───── Dataset records

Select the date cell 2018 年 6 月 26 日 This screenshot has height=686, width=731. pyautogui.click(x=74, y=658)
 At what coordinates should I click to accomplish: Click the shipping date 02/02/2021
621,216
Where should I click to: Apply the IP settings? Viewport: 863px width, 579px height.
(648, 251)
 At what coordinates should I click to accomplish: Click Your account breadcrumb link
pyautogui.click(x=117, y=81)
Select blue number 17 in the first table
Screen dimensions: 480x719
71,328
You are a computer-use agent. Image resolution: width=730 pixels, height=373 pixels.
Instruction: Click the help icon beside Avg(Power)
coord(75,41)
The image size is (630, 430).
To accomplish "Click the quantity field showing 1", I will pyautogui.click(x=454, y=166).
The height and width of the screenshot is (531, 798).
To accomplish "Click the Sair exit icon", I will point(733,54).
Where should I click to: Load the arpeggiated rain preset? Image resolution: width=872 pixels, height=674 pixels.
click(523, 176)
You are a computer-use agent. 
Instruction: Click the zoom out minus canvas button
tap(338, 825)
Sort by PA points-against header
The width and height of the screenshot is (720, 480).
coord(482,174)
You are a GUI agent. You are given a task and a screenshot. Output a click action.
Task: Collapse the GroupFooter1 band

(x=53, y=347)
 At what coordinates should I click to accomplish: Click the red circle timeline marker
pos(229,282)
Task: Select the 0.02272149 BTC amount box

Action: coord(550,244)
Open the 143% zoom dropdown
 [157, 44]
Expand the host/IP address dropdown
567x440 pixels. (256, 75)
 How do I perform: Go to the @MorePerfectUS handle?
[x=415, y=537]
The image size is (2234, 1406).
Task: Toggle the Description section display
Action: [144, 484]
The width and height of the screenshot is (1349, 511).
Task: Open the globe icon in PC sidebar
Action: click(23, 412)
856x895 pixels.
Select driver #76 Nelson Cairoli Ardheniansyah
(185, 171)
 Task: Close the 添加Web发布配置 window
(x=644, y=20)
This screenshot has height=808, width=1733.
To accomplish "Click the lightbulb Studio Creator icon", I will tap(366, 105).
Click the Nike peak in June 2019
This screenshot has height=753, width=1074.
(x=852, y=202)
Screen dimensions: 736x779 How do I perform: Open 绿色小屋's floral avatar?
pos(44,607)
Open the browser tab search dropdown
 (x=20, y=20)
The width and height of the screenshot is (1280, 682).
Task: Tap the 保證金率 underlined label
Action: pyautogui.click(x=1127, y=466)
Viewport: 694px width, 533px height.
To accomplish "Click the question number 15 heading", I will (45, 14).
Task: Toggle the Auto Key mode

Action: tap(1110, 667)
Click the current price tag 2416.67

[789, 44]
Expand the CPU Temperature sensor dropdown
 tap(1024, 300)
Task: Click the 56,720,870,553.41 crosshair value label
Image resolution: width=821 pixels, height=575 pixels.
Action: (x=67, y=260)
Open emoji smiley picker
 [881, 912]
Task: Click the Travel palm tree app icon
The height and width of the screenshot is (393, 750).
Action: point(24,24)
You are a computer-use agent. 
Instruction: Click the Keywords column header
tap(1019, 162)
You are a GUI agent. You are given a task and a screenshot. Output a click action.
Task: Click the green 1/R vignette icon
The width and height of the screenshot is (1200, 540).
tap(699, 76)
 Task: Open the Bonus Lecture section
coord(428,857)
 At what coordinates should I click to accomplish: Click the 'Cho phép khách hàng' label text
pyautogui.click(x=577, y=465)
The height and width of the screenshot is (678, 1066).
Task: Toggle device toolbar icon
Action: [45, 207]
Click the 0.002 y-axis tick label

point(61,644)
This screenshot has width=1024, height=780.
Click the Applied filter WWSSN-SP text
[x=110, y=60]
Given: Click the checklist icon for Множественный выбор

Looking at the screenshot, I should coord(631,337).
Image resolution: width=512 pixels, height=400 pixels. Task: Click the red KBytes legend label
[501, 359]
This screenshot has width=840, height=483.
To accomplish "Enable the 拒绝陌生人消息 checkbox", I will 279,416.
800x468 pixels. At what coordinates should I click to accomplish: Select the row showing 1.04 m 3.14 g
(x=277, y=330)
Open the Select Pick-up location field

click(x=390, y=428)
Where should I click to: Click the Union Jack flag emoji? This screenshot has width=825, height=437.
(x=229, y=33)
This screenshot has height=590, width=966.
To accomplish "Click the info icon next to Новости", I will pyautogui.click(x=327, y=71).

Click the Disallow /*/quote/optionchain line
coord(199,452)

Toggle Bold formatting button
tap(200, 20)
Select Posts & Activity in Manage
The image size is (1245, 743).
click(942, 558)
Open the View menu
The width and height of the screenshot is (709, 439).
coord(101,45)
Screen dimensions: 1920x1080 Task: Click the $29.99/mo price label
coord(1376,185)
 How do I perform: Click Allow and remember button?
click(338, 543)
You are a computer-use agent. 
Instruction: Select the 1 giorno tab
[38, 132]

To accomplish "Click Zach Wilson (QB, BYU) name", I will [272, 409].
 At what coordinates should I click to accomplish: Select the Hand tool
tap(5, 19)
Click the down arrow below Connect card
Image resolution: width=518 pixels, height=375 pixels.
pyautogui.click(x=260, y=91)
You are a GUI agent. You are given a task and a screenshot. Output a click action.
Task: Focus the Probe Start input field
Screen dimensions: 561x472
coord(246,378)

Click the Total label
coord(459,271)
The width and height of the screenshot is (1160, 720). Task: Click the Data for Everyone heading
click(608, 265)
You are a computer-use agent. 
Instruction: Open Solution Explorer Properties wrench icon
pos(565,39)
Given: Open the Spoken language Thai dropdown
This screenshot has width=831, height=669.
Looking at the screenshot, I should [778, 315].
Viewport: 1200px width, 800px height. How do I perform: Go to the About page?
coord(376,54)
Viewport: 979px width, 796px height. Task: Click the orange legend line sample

──────────

Starting at the line that has "Screen dimensions: 1920x1080" in the records above, restate word for word every line until the one that has "Given: Open the Spoken language Thai dropdown", and include that one as well.

Screen dimensions: 1920x1080 Task: Click the $29.99/mo price label
coord(1376,185)
 How do I perform: Click Allow and remember button?
click(338, 543)
You are a computer-use agent. 
Instruction: Select the 1 giorno tab
[38, 132]

To accomplish "Click Zach Wilson (QB, BYU) name", I will [272, 409].
 At what coordinates should I click to accomplish: Select the Hand tool
tap(5, 19)
Click the down arrow below Connect card
Image resolution: width=518 pixels, height=375 pixels.
pyautogui.click(x=260, y=91)
You are a GUI agent. You are given a task and a screenshot. Output a click action.
Task: Focus the Probe Start input field
Screen dimensions: 561x472
coord(246,378)

Click the Total label
coord(459,271)
The width and height of the screenshot is (1160, 720). Task: Click the Data for Everyone heading
click(608, 265)
You are a computer-use agent. 
Instruction: Open Solution Explorer Properties wrench icon
pos(565,39)
Given: Open the Spoken language Thai dropdown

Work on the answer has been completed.